Required tasks.
1. In the passage on Jordan and the Bulls, how long a break in Las Vegas did Jackson, Jordan and Rodman agree on?
2. From the passage on Jordan and the Bulls, quote the part that opens with the words containing "After winning his" and closes with "with crying Jordan.".

The Pistons beat the Bulls, figuratively and literally, in the 1989 and 1990 Eastern Conference finals. The 1990 loss inspired Jordan and his teammates to put a new focus on strength training. “Before the Pistons, Michael didn’t weight train,” said Bulls trainer Chip Schaefer. “After getting the shit beat out of him by the Pistons, he finally decided, ‘I got to put some muscle on.’”

Or as Jordan said, “I was getting brutally beaten up. And I wanted to administer pain.”


The One Where Dennis Rodman Goes on a Bender

“Dennis was bizarre,” Steve Kerr told Last Dance filmmakers, “but I think what made it work was Phil and Michael’s understanding that to get the most out of him on the court, you had to give him some rope. And, um, they gave him a lot of rope.”

When Pippen returned from his offseason surgery in January 1998, Rodman asked Jackson for a vacation. “When Scottie was out, Dennis was a model citizen,” Jordan said. “To the point where it was driving him fucking insane.” As Jordan told it, Jackson advocated for giving Rodman a break; the three settled on 48 hours in Las Vegas. No one should be spending more than two nights in Vegas, anyway, athlete or not. 

“It was definitely an occupational hazard to be Dennis’s girlfriend,” Carmen Electra said. She was with Rodman in Vegas at the time, and while she was laughing during the interview as she recalled it, dating Rodman turned out to be a serious hazard for her and other women in the future as he would go on to be involved in multiple domestic violence cases. There’s footage in the doc of him partying and drinking, and dancing and drinking, and singing and drinking, and standing on stage and drinking. Rodman did, of course, stay much longer than his allotted 48 hours. Jordan flew to Vegas and personally “[got] his ass out of bed” from the hotel room. 

“And that’s the way it went that year,” Jackson said. 


Emotions Are Good 

After winning his first championship in 1991, Jordan was so relieved to have achieved what he’d aimed for since entering the league in 1984 that he became overwhelmed with emotions amid the celebration in the locker room. As he should be! But it was the ’90s, it was sports, and it was Michael Jordan, so his display of emotions is portrayed as unthinkable. His reputation was one giant, toxic masculinity norm: MJ was too tough, too relentless, too cold-blooded to have emotions. His body hung over the trophy as he hugged it; he met Magic Johnson between locker rooms and cried on his shoulder; he jumped and smiled. There’s irony in how, even in 1991, the world was obsessed with crying Jordan.

Information shown.
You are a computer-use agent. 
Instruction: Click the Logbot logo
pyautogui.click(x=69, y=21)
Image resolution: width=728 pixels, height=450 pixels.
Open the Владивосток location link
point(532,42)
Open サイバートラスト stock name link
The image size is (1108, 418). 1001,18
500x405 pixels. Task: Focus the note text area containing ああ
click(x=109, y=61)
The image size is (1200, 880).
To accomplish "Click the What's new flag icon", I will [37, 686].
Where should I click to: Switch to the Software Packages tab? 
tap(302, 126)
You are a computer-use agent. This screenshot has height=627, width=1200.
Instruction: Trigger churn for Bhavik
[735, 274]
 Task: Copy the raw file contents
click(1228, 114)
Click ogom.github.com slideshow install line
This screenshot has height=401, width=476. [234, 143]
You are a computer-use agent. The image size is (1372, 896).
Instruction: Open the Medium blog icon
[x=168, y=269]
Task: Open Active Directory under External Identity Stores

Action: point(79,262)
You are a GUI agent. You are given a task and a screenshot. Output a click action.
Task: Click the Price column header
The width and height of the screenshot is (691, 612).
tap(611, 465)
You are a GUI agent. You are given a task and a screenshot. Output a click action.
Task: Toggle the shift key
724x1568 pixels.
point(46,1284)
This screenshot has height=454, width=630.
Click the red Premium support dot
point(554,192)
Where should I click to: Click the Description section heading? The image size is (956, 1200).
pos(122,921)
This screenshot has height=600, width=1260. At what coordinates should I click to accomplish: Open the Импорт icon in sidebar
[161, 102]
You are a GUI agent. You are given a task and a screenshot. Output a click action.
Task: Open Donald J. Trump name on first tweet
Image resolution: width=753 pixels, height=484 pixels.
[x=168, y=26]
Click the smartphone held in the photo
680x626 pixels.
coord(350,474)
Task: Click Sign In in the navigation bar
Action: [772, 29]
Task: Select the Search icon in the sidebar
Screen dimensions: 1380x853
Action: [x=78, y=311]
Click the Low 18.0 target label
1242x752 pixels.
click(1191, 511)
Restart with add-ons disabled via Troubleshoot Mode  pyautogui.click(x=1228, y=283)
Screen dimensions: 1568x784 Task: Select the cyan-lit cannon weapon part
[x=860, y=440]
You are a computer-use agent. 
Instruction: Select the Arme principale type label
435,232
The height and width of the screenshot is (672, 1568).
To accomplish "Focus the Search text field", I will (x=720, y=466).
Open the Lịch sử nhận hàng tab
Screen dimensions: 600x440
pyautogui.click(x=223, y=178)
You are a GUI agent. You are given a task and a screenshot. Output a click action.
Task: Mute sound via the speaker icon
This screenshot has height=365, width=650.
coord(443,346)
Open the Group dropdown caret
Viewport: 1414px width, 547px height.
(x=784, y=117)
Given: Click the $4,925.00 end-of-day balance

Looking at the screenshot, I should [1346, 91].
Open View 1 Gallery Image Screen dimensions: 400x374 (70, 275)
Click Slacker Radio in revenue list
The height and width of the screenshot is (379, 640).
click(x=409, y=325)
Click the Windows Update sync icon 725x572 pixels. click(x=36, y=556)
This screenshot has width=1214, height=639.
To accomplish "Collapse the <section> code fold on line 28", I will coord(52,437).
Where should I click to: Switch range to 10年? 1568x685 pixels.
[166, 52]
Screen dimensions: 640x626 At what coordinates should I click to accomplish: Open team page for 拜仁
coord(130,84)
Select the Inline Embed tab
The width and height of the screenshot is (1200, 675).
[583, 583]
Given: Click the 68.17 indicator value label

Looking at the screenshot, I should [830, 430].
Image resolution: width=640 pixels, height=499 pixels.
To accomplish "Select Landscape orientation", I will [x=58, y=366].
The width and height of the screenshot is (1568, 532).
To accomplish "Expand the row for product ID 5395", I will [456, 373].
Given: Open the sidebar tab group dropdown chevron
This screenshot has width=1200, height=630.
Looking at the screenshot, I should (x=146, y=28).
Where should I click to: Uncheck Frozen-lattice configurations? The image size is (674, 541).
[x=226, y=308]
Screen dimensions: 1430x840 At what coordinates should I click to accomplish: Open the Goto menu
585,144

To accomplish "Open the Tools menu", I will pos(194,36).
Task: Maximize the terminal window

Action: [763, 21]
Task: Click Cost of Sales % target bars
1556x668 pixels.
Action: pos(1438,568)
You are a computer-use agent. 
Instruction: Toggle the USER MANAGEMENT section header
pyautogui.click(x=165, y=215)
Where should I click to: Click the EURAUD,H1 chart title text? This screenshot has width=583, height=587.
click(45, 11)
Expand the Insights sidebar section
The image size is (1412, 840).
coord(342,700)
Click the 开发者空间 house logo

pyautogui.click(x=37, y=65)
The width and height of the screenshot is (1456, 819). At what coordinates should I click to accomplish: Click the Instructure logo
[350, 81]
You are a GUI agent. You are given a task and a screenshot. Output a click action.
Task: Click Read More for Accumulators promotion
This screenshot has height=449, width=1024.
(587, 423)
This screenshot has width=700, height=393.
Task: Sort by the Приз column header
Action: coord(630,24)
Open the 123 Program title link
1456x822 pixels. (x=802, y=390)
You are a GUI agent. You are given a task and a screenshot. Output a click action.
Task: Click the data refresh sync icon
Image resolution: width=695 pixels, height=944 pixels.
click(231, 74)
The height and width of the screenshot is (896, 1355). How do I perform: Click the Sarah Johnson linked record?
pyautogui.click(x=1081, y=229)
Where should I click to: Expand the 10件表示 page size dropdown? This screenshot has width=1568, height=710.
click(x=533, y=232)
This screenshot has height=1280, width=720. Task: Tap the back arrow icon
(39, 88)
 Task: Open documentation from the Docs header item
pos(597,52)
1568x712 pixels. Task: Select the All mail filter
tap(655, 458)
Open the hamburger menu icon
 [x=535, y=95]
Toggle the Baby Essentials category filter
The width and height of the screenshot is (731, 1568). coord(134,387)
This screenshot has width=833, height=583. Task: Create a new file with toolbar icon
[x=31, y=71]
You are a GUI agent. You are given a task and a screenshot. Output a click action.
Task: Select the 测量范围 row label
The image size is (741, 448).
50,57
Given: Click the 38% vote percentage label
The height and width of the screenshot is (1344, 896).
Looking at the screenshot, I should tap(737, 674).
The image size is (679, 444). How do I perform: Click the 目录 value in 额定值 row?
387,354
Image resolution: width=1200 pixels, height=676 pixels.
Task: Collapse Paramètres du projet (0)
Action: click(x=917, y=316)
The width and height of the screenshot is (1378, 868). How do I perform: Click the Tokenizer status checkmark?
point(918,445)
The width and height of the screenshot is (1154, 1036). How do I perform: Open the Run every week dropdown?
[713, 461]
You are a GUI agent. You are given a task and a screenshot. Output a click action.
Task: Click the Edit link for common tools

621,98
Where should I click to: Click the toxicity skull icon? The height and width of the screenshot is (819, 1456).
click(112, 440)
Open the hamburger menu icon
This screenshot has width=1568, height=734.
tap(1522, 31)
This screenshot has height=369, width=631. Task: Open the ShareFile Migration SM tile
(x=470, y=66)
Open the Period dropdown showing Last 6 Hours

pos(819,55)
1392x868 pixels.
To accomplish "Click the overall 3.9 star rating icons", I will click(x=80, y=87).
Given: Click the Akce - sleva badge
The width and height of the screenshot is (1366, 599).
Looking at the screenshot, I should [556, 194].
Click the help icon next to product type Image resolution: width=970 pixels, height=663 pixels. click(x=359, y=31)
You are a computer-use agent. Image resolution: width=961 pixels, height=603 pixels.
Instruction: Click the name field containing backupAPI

Answers for the tasks.
1. 48 hours.

2.
After winning his first championship in 1991, Jordan was so relieved to have achieved what he’d aimed for since entering the league in 1984 that he became overwhelmed with emotions amid the celebration in the locker room. As he should be! But it was the ’90s, it was sports, and it was Michael Jordan, so his display of emotions is portrayed as unthinkable. His reputation was one giant, toxic masculinity norm: MJ was too tough, too relentless, too cold-blooded to have emotions. His body hung over the trophy as he hugged it; he met Magic Johnson between locker rooms and cried on his shoulder; he jumped and smiled. There’s irony in how, even in 1991, the world was obsessed with crying Jordan.